Tuesday, August 31, 2010

Using tar to Perform Incremental Dumps

Incremental backup is a special form of GNU tar archive that
stores additional metadata so that exact state of the file system
can be restored when extracting the archive.


GNU tar currently offers two options for handling incremental
backups: ‘--listed-incremental=snapshot-file’ (‘-g

snapshot-file
’) and ‘--incremental’ (‘-G’).



The option ‘--listed-incremental’ instructs tar to operate on
an incremental archive with additional metadata stored in a standalone
file, called a snapshot file. The purpose of this file is to help
determine which files have been changed, added or deleted since the
last backup, so that the next incremental backup will contain only
modified files. The name of the snapshot file is given as an argument
to the option:




--listed-incremental=file

-g file

Handle incremental backups with snapshot data in file.




To create an incremental backup, you would use
--listed-incremental’ together with ‘--create

(see section How to Create Archives). For example:


 
$ tar --create \
--file=archive.1.tar \
--listed-incremental=/var/log/usr.snar \
/usr



This will create in ‘archive.1.tar’ an incremental backup of
the ‘/usr’ file system, storing additional metadata in the file
/var/log/usr.snar’. If this file does not exist, it will be
created. The created archive will then be a level 0 backup;
please see the next section for more on backup levels.

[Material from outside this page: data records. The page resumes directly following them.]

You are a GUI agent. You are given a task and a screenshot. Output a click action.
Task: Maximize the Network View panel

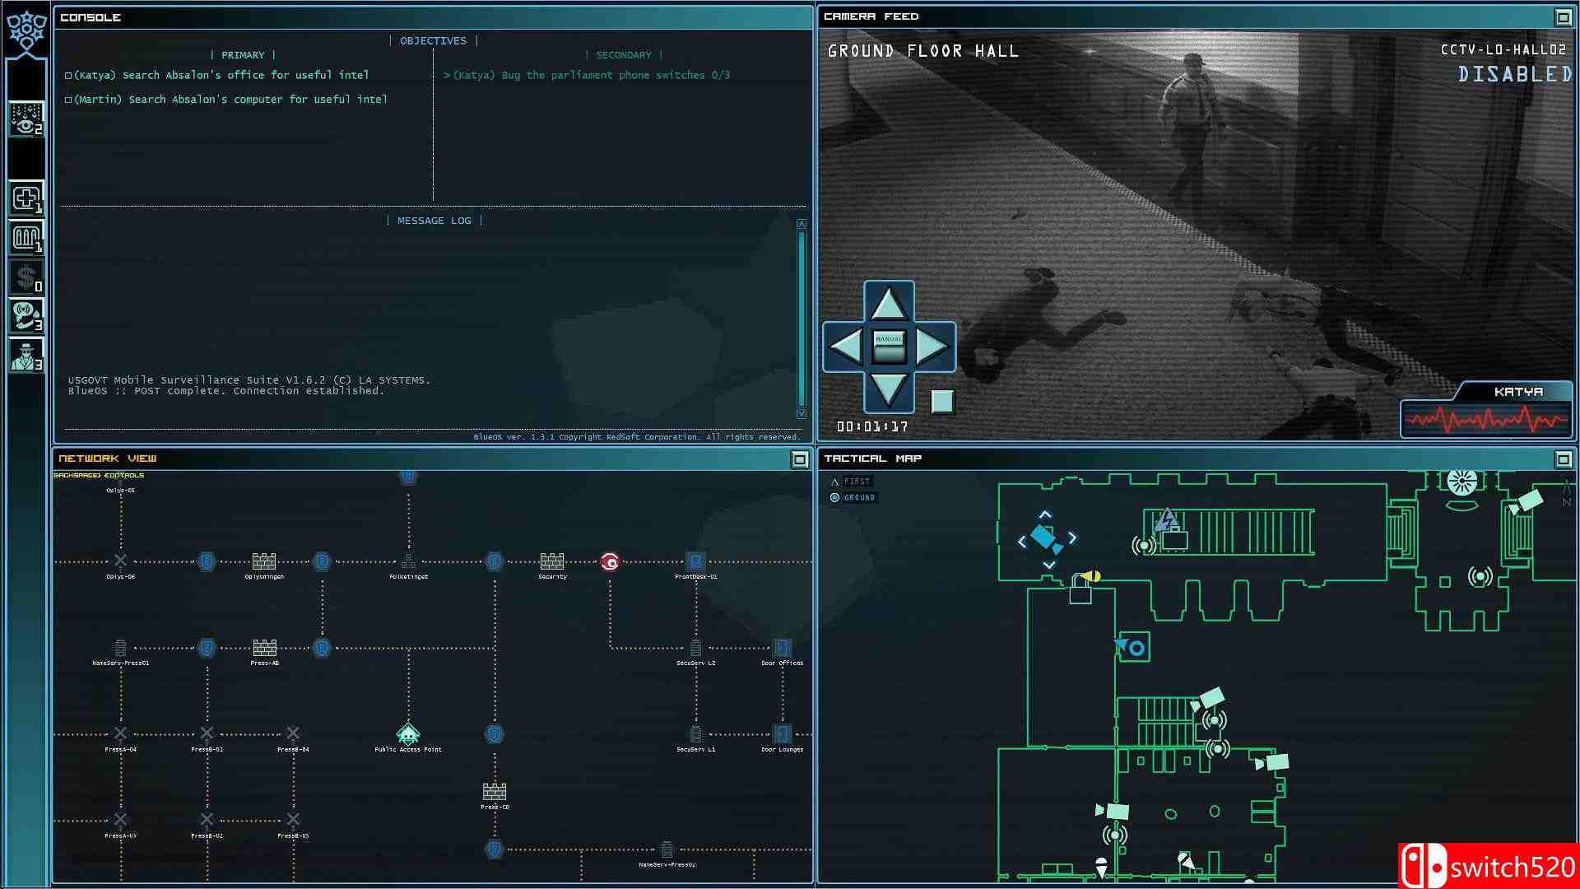800,459
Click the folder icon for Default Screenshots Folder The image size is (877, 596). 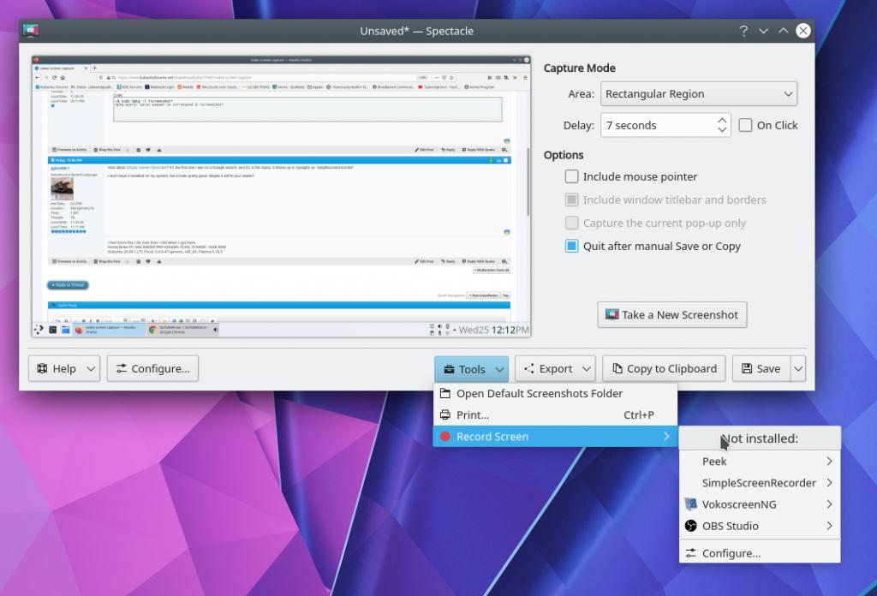pyautogui.click(x=444, y=394)
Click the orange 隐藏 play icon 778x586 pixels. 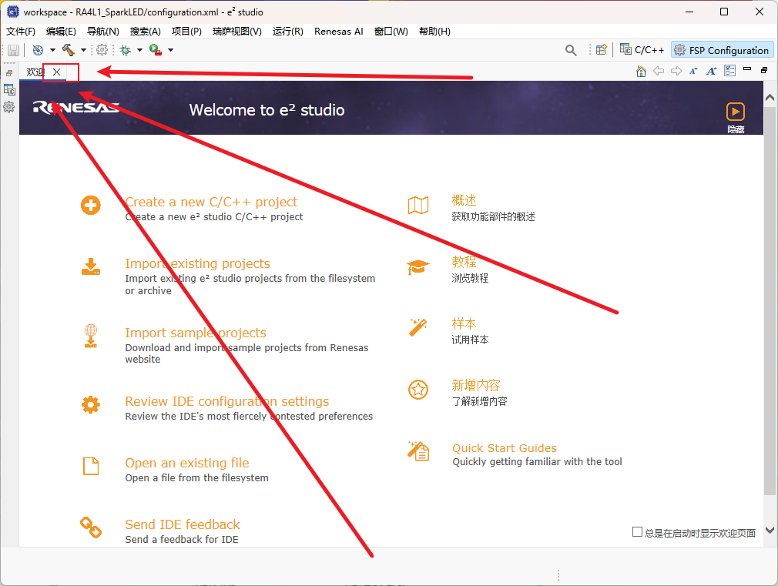click(x=736, y=111)
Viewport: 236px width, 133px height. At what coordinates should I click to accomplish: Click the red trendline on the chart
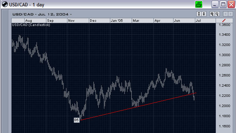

Otherwise, if the file ‘/var/log/usr.snar’ exists, it
determines which files are modified. In this case only these files will be
stored in the archive. Suppose, for example, that after running the
above command, you delete file ‘/usr/doc/old’ and create
directory ‘/usr/local/db’ with the following contents:


 
$ ls /usr/local/db
/usr/local/db/data
/usr/local/db/index


Some time later you create another incremental backup. You will
then see:


 
$ tar --create \
--file=archive.2.tar \
--listed-incremental=/var/log/usr.snar \
/usr

tar: usr/local/db: Directory is new
usr/local/db/
usr/local/db/data
usr/local/db/index


The created archive ‘archive.2.tar’ will contain only these
three members. This archive is called a level 1 backup. Notice
that ‘/var/log/usr.snar’ will be updated with the new data, so if
you plan to create more ‘level 1’ backups, it is necessary to
create a working copy of the snapshot file before running

tar. The above example will then be modified as follows:


 
$ cp /var/log/usr.snar /var/log/usr.snar-1
$ tar --create \
--file=archive.2.tar \
--listed-incremental=/var/log/usr.snar-1 \
/usr





You can force ‘level 0’ backups either by removing the snapshot
file before running tar, or by supplying the

--level=0’ option, e.g.:


 
$ tar --create \
--file=archive.2.tar \
--listed-incremental=/var/log/usr.snar-0 \
--level=0 \
/usr



Incremental dumps depend crucially on time stamps, so the results are
unreliable if you modify a file's time stamps during dumping (e.g.,
with the ‘--atime-preserve=replace’ option), or if you set the clock
backwards.




Metadata stored in snapshot files include device numbers, which,
obviously are supposed to be non-volatile values. However, it turns
out that NFS devices have undependable values when an automounter
gets in the picture. This can lead to a great deal of spurious
redumping in incremental dumps, so it is somewhat useless to compare
two NFS devices numbers over time. The solution implemented
currently is to consider all NFS devices as being equal
when it comes to comparing directories; this is fairly gross, but
there does not seem to be a better way to go.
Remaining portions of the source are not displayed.